F5-TTS: A Fully Non-Autoregressive Text-to-Speech System based on Flow Matching with Diffusion Transformer (DiT)
Researchers from Shanghai Jiao Tong University, the University of Cambridge, and Geely Automobile Research Institute introduced F5-TTS, a non-autoregressive text-to-speech (TTS) system that utilizes flow matching with a Diffusion Transformer (DiT). Unlike many conventional TTS models, F5-TTS does not require complex elements like duration modeling, phoneme alignment, or a dedicated text encoder. Instead, it introduces a simplified approach where text inputs are padded to match the length of the speech input, leveraging flow matching for effective synthesis. F5-TTS is designed to address the shortcomings of its predecessor, E2 TTS, which faced slow convergence and alignment issues between speech and text. Notable improvements include a ConvNeXt architecture to refine text representation and a novel Sway Sampling strategy during inference, significantly enhancing performance without retraining.
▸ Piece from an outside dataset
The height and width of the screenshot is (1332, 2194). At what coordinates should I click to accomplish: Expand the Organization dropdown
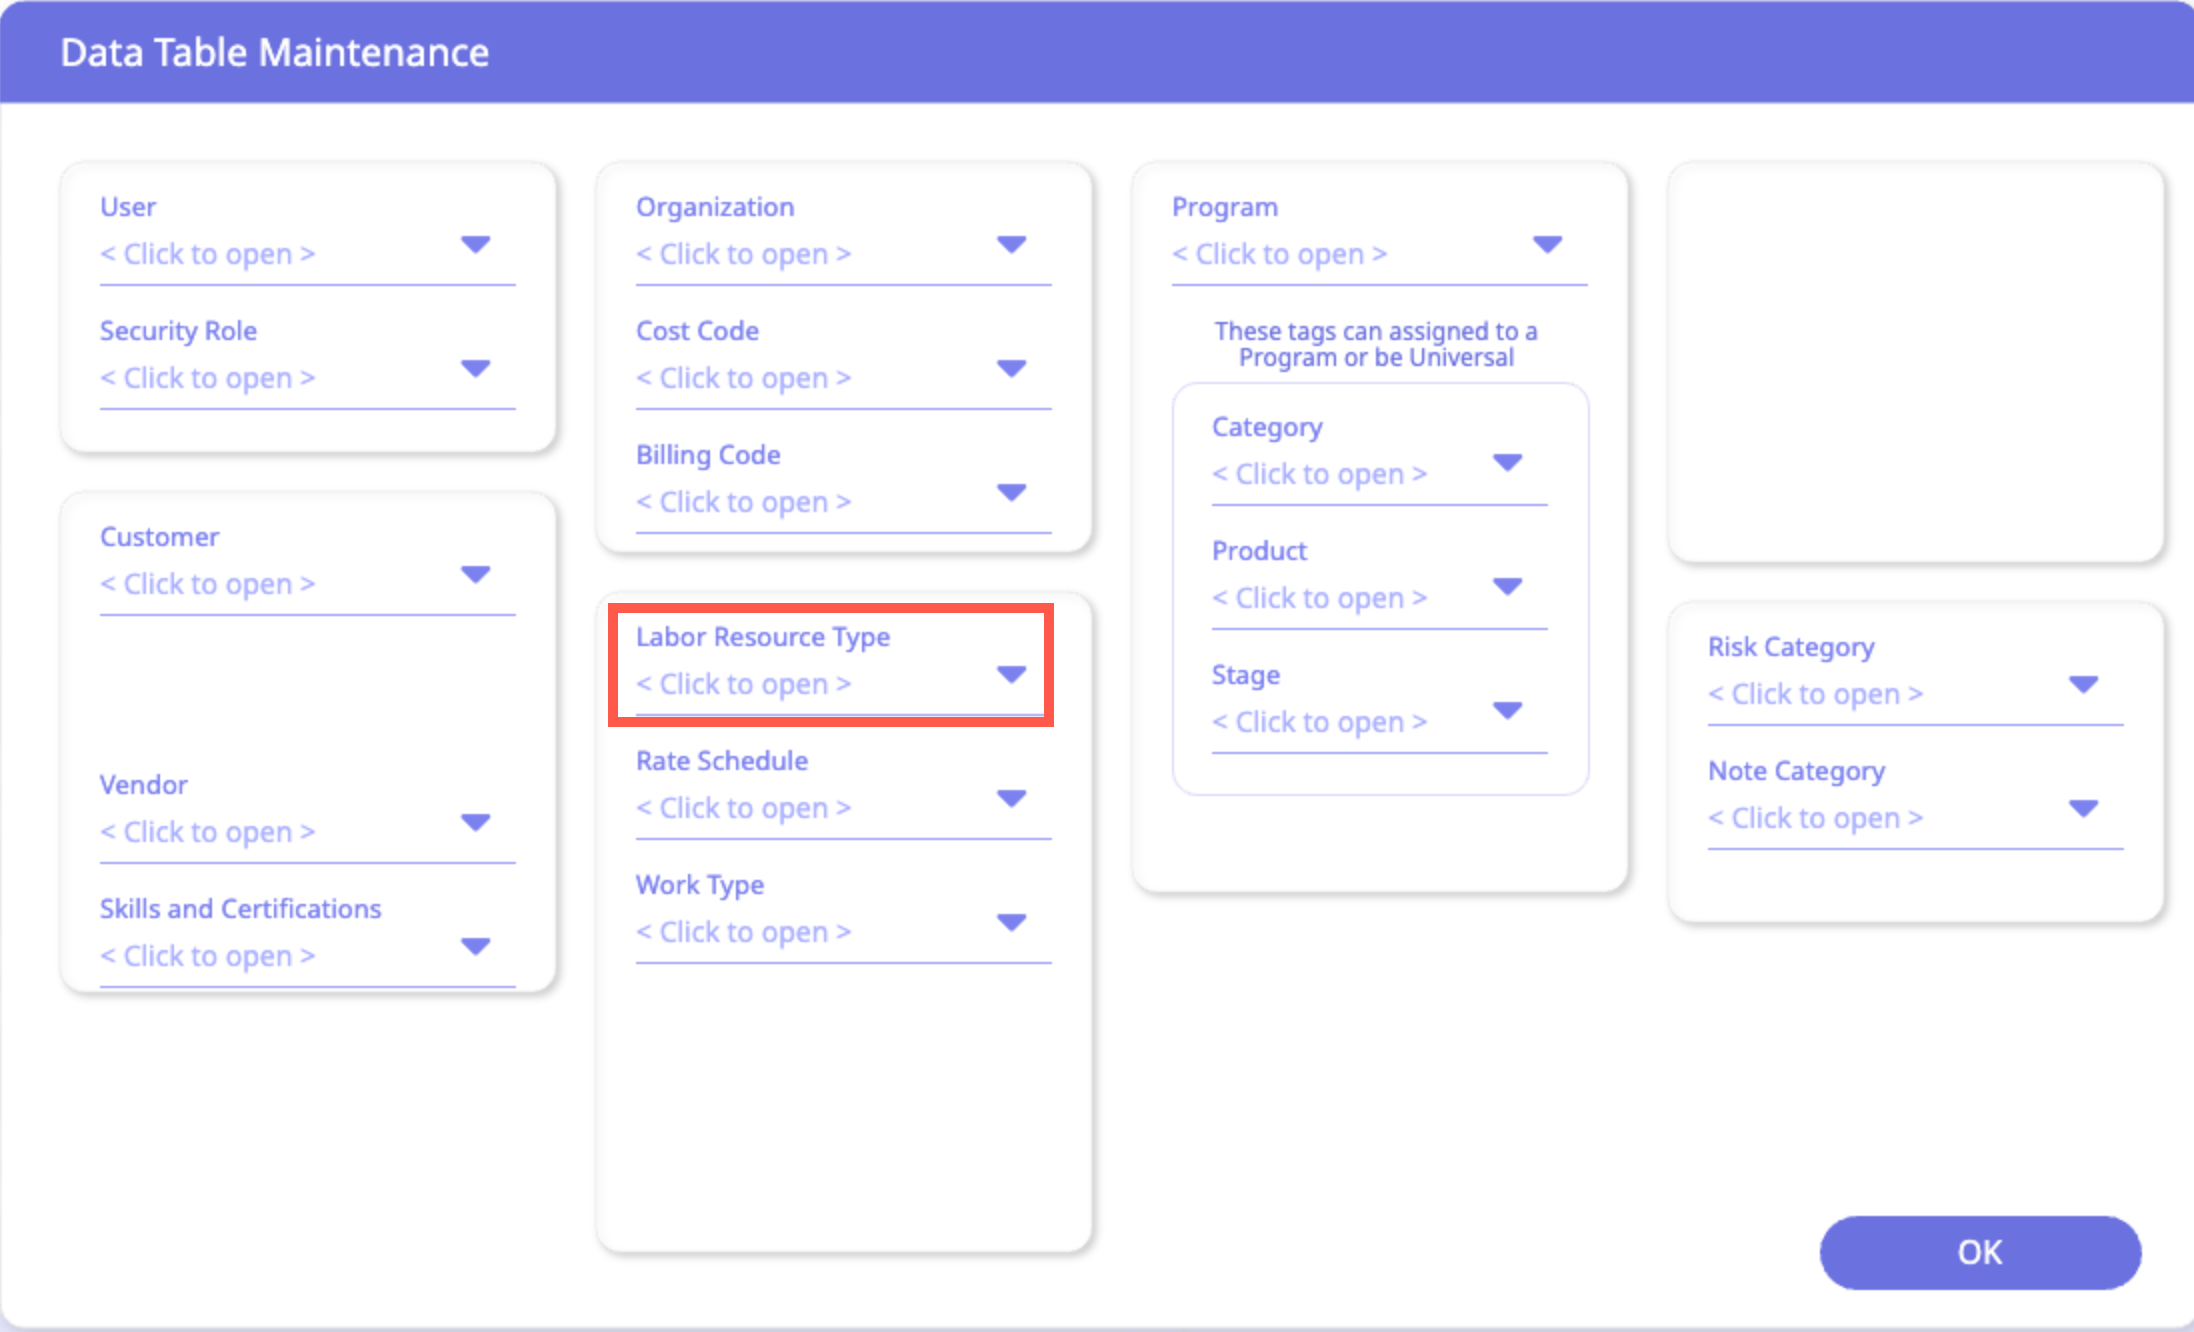coord(1011,245)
Structurally, F5-TTS leverages ConvNeXt and DiT to overcome alignment challenges between the text and generated speech. The input text is first processed by ConvNeXt blocks to prepare it for in-context learning with speech, allowing smoother alignment. The character sequence, padded with filler tokens, is fed into the model alongside a noisy version of the input speech. The Diffusion Transformer (DiT) backbone is used for training, employing flow matching to map a simple initial distribution to the data distribution effectively. Additionally, F5-TTS includes an innovative inference-time Sway Sampling technique that helps control flow steps, prioritizing early-stage inference to improve the alignment of generated speech with the input text.
The results presented in the paper demonstrate that F5-TTS outperforms other state-of-the-art TTS systems in terms of synthesis quality and inference speed. The model achieved a word error rate (WER) of 2.42 on the LibriSpeech-PC dataset using 32 function evaluations (NFE) and demonstrated a real-time factor (RTF) of 0.15 for inference. This performance is a significant improvement over diffusion-based models like E2 TTS, which required a longer convergence time and had difficulties with maintaining robustness across different input scenarios. The Sway Sampling strategy notably enhances naturalness and intelligibility, allowing the model to achieve smooth and expressive zero-shot generation. Evaluation metrics such as WER and speaker similarity scores confirm the competitive quality of the generated speech.
In conclusion, F5-TTS successfully introduces a simpler, highly efficient pipeline for TTS synthesis by eliminating the need for duration predictors, phoneme alignments, and explicit text encoders. The use of ConvNeXt for text processing and Sway Sampling for optimized flow control collectively improves alignment robustness, training efficiency, and speech quality. By maintaining a lightweight architecture and providing an open-source framework, F5-TTS aims to advance community-driven development in text-to-speech technologies. The researchers also highlight the ethical considerations for the potential misuse of such models, emphasizing the need for watermarking and detection systems to prevent fraudulent use.